WASHINGTON — This week, mortgage rates in the United States have hit their highest mark since July, reflecting significant changes in the market.
The average rate for a 30-year fixed mortgage surged to 6.91%, up from 6.85% the previous week, according to the latest data from Freddie Mac. This rate stands in contrast to last year’s figure of 6.62%.
The recent rise in mortgage costs aligns with an increase in bond yields, which serve as benchmarks for lenders when pricing mortgages. With home prices continuing their upward trend, the current environment is becoming more challenging for potential buyers.
For those considering refinancing, the average rate on a 15-year fixed-rate mortgage also saw a rise, reaching 6.13%, an increase from 6% last week and marking the highest level since July. A year ago, this rate was recorded at 5.89%.
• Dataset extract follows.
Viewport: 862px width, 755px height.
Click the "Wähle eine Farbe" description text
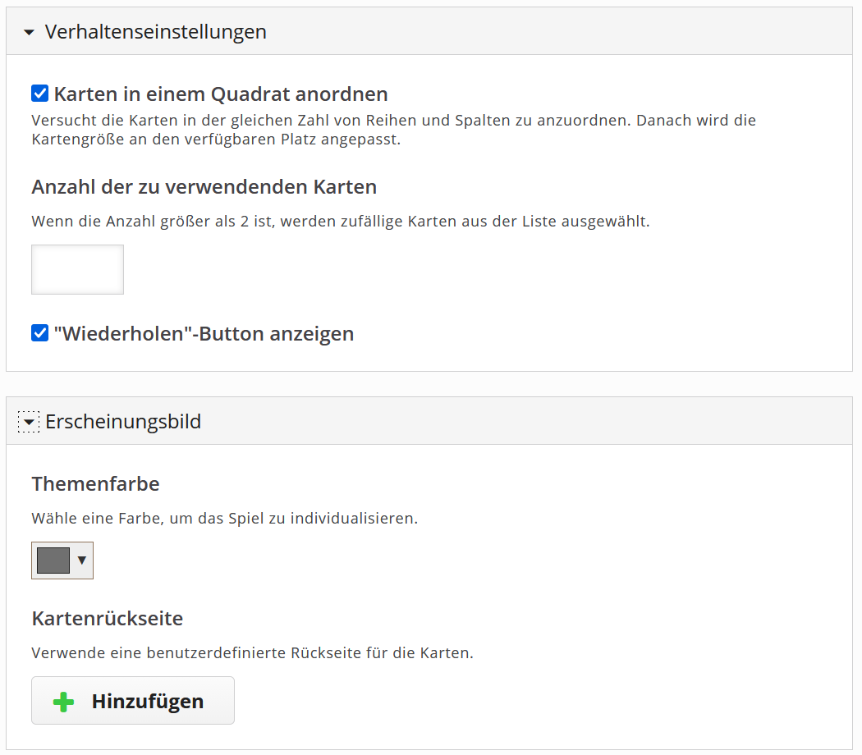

Freddie Mac’s chief economist, Sam Khater, highlighted this trend, stating, “With rates nearing 7%, we are witnessing the highest levels in nearly six months.” He noted the current rates are significantly higher than last year, contributing to ongoing challenges in affordability for consumers. However, there appears to be a glimmer of hope as pending home sales are on the rise, indicating that buyers may be gradually entering the market.
Interest rates have been on an upward trajectory since the Federal Reserve indicated last month its plans to raise the benchmark rate only twice this year, a revision from an earlier forecast of four reductions made in September.
The Fed’s cautious approach is largely attributed to persistent inflation, which continues to exceed the central bank’s target of 2%, despite a decline from the peak levels experienced in mid-2022. Additionally, concerns linger regarding the potential impact of President-elect Donald Trump’s economic strategies, particularly his proposal to significantly increase tariffs on imports, which could further drive inflationary pressures in the economy.